Frictional sliding of infilled planar granite fracture under oscillating normal stress

Abstract

This paper investigates the frictional behavior of the infilled rock fracture under dynamic normal stress. A series of direct shear tests were conducted on saw-cut granite fractures infilled with quartz using a self-developed dynamic shear apparatus, and the effects of normal load oscillation amplitude, normal load oscillation period and sliding velocity were studied. The test results reveal that the shear response can be divided into three stages over a whole loading-unloading process, characterized by different time spans and stress variations.
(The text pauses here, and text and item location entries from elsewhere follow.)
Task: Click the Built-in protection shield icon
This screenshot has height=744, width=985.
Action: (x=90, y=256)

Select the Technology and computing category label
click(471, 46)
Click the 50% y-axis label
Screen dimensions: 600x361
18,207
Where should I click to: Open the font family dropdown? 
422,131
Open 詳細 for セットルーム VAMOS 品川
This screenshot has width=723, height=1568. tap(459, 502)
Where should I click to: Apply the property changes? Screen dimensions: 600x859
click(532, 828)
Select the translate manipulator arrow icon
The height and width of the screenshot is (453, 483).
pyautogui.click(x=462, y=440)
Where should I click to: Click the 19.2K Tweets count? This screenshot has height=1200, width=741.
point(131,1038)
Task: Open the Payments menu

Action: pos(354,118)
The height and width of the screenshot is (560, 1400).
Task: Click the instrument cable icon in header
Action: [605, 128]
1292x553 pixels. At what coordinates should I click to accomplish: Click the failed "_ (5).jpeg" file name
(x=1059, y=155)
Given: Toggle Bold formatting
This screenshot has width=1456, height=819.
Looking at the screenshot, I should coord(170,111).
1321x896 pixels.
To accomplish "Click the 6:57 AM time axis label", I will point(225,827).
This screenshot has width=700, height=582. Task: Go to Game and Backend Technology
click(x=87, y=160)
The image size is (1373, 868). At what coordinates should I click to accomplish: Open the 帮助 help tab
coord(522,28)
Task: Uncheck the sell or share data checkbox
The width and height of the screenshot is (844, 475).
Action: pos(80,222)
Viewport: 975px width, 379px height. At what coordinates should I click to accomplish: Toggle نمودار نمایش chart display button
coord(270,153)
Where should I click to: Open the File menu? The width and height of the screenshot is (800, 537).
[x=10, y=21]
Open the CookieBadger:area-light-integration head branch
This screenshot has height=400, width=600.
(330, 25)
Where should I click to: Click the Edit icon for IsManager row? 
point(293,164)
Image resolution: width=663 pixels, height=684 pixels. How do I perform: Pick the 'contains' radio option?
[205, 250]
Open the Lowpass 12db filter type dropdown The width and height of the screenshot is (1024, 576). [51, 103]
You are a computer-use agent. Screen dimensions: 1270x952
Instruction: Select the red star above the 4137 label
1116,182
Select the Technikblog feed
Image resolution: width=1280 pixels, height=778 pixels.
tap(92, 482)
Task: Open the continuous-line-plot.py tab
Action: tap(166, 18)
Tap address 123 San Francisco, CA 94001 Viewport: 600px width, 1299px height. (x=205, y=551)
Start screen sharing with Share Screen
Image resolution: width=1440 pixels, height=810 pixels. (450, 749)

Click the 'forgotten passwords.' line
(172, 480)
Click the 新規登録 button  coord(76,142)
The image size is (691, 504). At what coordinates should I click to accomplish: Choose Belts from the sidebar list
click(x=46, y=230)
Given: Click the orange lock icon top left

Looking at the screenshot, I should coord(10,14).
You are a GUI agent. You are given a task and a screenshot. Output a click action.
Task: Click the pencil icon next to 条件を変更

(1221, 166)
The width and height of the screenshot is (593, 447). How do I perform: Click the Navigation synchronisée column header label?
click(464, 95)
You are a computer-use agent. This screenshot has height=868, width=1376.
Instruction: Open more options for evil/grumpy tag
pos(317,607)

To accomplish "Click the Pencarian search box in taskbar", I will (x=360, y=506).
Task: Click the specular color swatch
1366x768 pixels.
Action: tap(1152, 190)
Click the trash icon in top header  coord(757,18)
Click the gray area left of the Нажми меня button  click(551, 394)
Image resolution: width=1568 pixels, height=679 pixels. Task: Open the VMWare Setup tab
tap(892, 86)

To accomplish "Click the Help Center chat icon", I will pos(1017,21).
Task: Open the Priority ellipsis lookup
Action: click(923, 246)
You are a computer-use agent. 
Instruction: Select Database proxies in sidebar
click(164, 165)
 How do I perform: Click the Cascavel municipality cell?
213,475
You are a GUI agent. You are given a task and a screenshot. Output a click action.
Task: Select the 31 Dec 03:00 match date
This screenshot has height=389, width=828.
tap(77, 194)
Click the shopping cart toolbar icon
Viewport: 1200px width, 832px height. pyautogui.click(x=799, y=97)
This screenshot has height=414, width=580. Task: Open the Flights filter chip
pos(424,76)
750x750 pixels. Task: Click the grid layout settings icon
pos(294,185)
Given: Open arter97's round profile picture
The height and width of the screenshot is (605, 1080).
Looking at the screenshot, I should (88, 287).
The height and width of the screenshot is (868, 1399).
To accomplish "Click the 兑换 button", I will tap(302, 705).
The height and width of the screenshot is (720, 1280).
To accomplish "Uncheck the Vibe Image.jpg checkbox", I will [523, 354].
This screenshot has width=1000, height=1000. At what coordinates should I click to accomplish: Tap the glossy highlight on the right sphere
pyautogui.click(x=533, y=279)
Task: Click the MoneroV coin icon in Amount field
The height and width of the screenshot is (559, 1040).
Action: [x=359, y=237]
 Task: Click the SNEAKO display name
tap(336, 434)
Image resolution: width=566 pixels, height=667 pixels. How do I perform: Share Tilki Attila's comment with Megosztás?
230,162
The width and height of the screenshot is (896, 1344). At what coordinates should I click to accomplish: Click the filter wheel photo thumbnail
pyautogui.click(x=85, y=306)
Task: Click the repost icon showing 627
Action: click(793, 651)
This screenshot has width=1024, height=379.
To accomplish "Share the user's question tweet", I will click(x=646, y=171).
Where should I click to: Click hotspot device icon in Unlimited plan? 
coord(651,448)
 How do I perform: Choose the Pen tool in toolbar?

Generally, a smaller oscillation amplitude, a longer oscillation period and a fast shear velocity promote the stability of the friction system, which is also confirmed by the Coulomb failure criterion calculated based on the observed periodic apparent friction coefficient. The dynamic strengthening/weakening phenomenon is dependent on the oscillation amplitude and product of sliding velocity and oscillation period (vT). Also, the rate and state friction law incorporating the parameter α that characterizes the normal stress variation is employed to describe the dynamic friction coefficient but exhibits an incompetent performance when handling intensive variation in normal stress. Finally, the potential seismicity induced by oscillating normal stress based on the observed stress drop is analyzed. This work helps us understand the sliding process and stability evolution of natural faults, and its benefits for relative hazard mitigation.